* _Task_: Reproduce the records below exactly, leaving their images out.

* _Data for this task_:
-- Opening Marker --

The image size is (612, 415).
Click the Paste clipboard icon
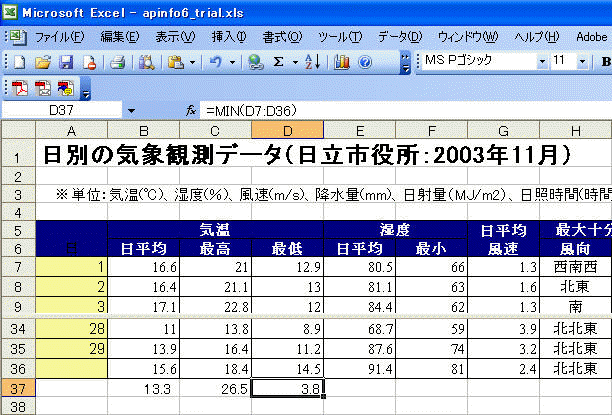tap(176, 62)
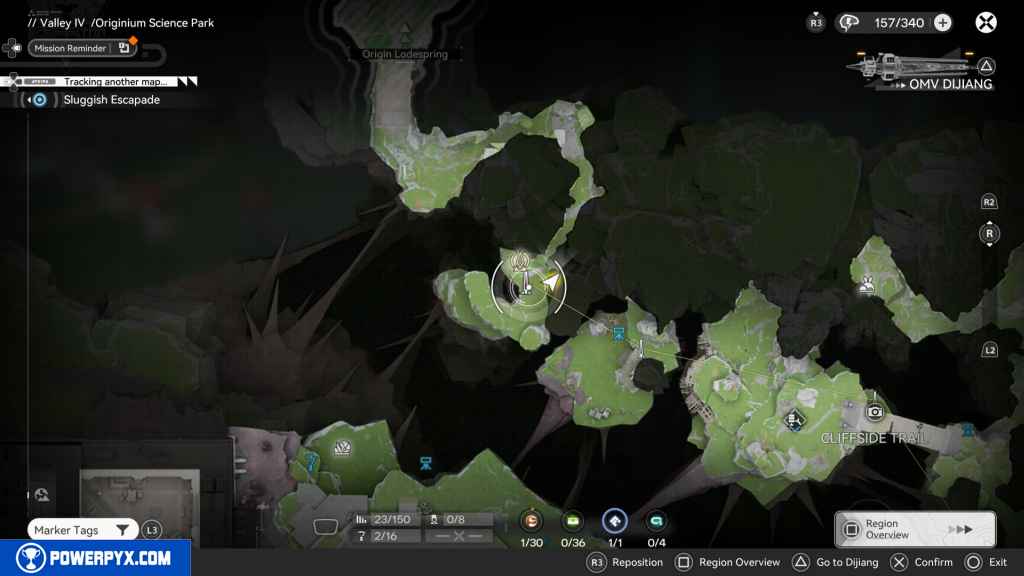Toggle the orange collectible filter showing 1/30
The height and width of the screenshot is (576, 1024).
pyautogui.click(x=531, y=520)
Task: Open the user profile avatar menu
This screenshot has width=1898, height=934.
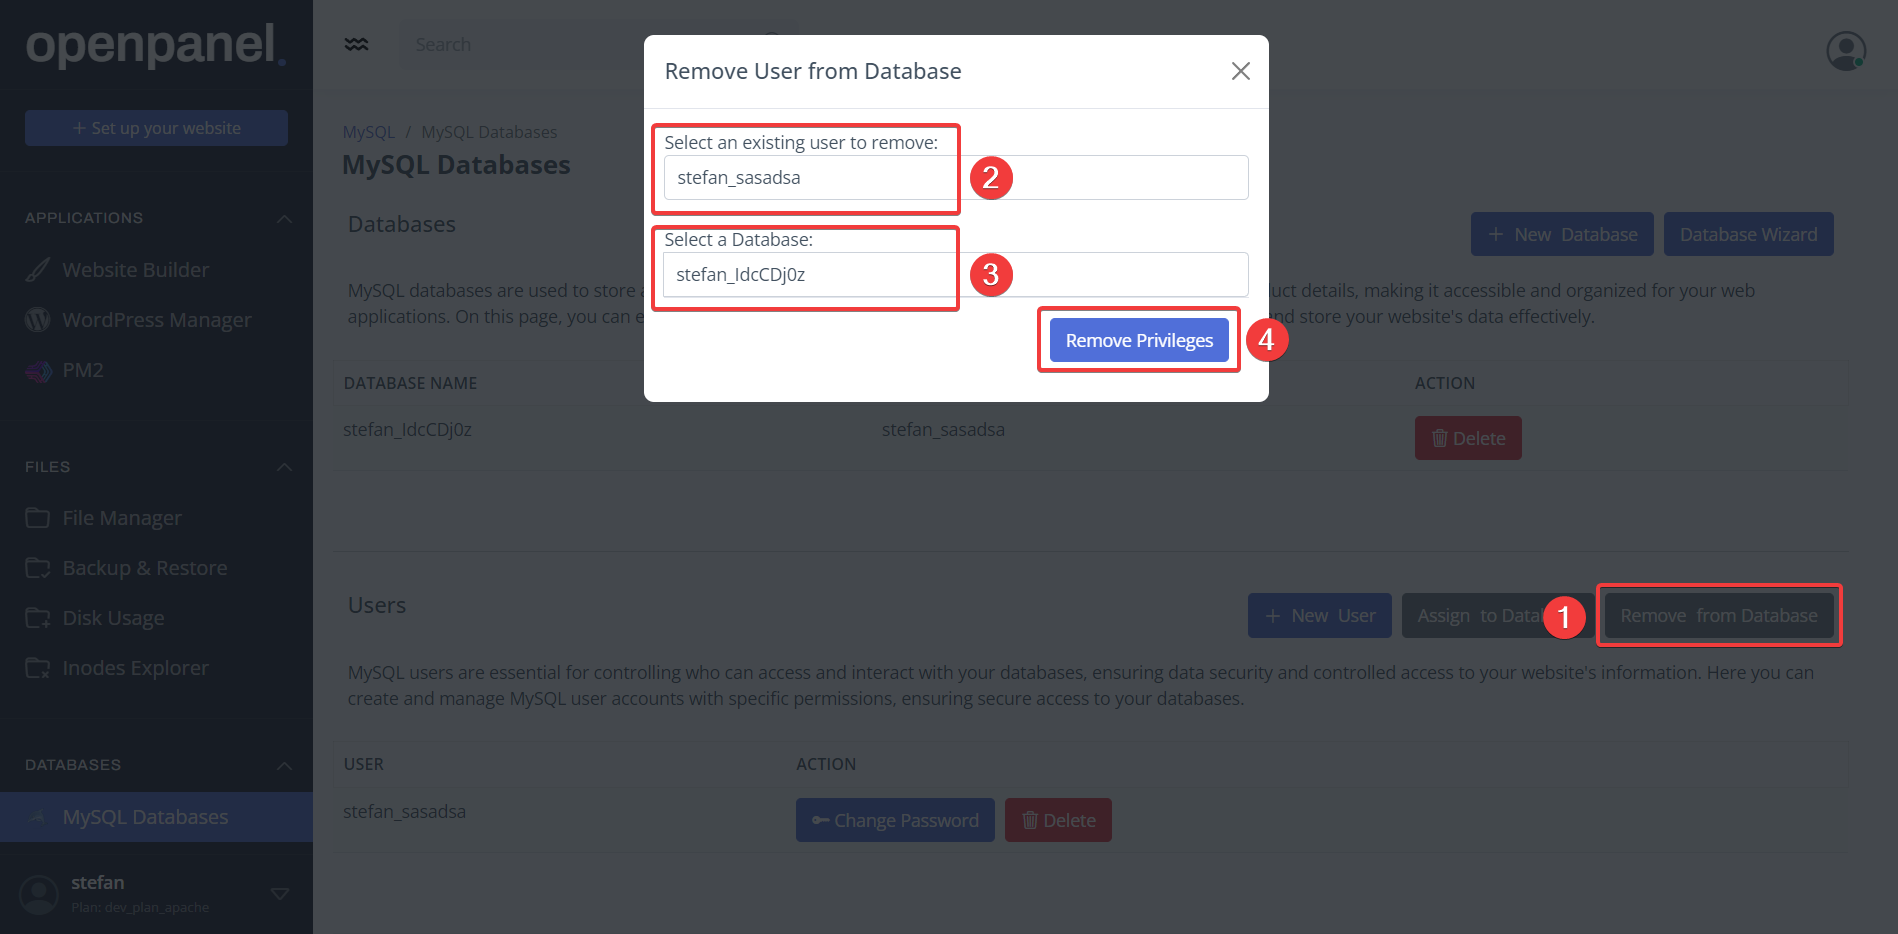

-- Closing Marker --

* _Output for this task_:
The image size is (612, 415).
Click the Paste clipboard icon
tap(176, 62)
Toggle the orange collectible filter showing 1/30
The height and width of the screenshot is (576, 1024).
pyautogui.click(x=531, y=520)
Task: Open the user profile avatar menu
This screenshot has width=1898, height=934.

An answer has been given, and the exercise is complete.